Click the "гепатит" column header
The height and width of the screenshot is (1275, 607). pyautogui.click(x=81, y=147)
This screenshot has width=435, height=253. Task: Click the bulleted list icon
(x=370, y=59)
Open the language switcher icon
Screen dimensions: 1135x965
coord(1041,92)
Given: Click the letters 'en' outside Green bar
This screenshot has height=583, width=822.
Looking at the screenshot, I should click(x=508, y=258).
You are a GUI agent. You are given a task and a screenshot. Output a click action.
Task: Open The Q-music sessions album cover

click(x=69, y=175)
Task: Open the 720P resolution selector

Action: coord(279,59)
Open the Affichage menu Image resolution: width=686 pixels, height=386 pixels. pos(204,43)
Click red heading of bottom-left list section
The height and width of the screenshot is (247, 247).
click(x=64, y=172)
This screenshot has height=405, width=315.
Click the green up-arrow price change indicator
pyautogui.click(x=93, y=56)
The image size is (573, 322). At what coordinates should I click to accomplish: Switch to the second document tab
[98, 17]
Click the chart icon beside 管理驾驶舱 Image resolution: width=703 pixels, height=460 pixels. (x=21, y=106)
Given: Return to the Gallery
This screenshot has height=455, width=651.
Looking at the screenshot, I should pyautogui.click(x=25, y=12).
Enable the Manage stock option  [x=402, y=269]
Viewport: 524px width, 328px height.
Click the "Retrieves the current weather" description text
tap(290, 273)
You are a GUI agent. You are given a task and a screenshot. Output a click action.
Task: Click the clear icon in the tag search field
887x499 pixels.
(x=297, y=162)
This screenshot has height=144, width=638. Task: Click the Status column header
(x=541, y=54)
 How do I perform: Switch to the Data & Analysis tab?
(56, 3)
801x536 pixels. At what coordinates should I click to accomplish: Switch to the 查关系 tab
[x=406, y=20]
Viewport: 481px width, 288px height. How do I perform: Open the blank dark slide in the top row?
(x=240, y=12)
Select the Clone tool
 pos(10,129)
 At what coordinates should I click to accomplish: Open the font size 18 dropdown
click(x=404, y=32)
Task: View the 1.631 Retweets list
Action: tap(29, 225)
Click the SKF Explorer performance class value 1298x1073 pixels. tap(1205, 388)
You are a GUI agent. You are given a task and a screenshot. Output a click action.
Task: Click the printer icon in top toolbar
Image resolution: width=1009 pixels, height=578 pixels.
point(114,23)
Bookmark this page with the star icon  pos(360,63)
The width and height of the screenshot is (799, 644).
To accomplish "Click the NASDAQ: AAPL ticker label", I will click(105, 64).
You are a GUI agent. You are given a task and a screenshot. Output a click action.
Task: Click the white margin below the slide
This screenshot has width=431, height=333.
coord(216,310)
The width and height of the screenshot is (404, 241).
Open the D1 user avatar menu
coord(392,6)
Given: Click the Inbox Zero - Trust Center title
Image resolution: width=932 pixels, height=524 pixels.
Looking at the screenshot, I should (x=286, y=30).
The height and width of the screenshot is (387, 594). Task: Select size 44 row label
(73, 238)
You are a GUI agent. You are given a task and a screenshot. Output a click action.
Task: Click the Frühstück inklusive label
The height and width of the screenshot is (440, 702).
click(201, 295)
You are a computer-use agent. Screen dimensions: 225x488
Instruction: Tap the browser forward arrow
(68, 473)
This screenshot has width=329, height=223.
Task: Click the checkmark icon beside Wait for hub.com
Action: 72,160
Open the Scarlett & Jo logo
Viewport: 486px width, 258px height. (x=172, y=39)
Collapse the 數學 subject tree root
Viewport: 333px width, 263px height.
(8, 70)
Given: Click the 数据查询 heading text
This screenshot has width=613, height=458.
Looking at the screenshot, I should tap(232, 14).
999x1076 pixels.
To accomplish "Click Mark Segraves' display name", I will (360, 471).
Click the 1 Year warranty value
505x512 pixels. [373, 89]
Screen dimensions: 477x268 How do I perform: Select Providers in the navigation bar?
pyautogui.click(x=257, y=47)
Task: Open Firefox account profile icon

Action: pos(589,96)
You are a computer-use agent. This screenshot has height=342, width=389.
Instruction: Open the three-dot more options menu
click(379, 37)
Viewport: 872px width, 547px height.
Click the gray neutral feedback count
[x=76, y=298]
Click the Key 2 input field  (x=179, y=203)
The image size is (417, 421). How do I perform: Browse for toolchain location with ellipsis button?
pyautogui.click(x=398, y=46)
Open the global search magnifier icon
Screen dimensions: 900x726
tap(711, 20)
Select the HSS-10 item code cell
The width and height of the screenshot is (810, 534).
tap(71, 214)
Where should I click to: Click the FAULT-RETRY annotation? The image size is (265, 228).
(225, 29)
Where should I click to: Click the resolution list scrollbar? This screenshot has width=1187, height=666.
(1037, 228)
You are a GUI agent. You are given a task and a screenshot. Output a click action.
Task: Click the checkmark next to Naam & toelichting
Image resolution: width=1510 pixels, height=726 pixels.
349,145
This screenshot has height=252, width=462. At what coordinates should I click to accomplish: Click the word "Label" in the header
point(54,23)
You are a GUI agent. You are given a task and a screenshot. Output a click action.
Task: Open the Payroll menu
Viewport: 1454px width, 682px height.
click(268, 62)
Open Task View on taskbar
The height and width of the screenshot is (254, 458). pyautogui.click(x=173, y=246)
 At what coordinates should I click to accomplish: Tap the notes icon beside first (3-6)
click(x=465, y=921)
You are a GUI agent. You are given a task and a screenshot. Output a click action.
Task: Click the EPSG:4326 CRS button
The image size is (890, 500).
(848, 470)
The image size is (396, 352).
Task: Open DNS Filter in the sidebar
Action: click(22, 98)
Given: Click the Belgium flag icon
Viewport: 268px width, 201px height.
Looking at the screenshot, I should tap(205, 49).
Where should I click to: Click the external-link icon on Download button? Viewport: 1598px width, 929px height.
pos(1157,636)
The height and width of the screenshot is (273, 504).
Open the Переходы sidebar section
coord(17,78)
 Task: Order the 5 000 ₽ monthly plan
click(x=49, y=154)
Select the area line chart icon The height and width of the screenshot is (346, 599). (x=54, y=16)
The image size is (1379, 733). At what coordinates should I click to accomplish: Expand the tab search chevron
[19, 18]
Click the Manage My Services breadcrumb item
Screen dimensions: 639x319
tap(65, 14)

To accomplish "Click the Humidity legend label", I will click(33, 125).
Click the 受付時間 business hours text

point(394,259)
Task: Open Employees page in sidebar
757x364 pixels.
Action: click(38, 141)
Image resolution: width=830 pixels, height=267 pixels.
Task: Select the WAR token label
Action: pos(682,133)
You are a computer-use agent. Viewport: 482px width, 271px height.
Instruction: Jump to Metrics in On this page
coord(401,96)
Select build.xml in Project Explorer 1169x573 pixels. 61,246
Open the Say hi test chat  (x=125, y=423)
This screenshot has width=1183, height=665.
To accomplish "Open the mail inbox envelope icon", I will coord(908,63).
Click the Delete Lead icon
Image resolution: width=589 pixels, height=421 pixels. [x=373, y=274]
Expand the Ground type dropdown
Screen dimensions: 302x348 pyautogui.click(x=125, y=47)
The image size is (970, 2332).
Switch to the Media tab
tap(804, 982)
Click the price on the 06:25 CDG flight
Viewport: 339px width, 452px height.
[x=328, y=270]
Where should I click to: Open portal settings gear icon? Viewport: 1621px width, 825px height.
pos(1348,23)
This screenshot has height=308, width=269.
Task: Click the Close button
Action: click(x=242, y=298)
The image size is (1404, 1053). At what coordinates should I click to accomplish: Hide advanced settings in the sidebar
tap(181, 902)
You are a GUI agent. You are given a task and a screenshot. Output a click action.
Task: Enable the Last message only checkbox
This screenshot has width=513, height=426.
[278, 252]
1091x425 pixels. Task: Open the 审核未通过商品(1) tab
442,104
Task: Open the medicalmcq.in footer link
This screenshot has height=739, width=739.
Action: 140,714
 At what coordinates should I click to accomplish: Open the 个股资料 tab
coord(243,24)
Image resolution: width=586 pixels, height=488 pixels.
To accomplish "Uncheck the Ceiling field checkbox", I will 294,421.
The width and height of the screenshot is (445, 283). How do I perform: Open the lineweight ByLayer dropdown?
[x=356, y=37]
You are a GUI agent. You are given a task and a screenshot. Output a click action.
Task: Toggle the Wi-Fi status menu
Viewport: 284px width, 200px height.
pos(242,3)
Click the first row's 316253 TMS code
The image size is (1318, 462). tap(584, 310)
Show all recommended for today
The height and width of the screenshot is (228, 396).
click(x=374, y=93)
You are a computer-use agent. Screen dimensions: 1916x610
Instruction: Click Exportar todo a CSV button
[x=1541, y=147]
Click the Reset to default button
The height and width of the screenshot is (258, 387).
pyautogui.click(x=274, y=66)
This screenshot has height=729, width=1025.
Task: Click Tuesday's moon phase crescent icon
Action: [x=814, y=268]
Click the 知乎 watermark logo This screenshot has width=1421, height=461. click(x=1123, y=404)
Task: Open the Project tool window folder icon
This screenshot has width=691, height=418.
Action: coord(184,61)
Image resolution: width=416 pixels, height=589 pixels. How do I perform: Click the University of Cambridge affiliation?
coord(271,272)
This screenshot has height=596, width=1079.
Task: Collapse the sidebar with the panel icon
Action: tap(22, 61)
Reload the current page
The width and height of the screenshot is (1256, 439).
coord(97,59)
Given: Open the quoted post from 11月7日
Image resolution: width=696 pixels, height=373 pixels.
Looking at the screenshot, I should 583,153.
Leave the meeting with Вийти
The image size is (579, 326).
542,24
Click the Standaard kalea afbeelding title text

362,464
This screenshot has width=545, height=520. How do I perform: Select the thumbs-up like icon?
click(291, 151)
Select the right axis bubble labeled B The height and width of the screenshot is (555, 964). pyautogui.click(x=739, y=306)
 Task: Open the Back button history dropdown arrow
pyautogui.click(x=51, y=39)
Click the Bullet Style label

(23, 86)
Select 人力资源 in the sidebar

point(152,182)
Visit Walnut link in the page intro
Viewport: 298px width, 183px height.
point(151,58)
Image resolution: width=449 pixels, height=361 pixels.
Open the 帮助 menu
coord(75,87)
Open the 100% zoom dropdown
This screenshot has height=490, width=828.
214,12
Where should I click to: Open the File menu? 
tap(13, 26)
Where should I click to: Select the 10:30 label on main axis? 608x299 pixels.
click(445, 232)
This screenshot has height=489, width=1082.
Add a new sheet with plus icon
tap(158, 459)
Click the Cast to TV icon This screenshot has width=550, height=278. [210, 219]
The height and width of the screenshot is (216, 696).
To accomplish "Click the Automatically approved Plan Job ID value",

------------------------------------------------------------

Such in den Einträgen oben alle Zeilen heraus, in denen das Wort "checkmark" vorkommt, und schreib jede davon ab.

### ANTWORT ZUR AUFGABE:
Task: Click the checkmark icon beside Wait for hub.com
Task: Click the checkmark next to Naam & toelichting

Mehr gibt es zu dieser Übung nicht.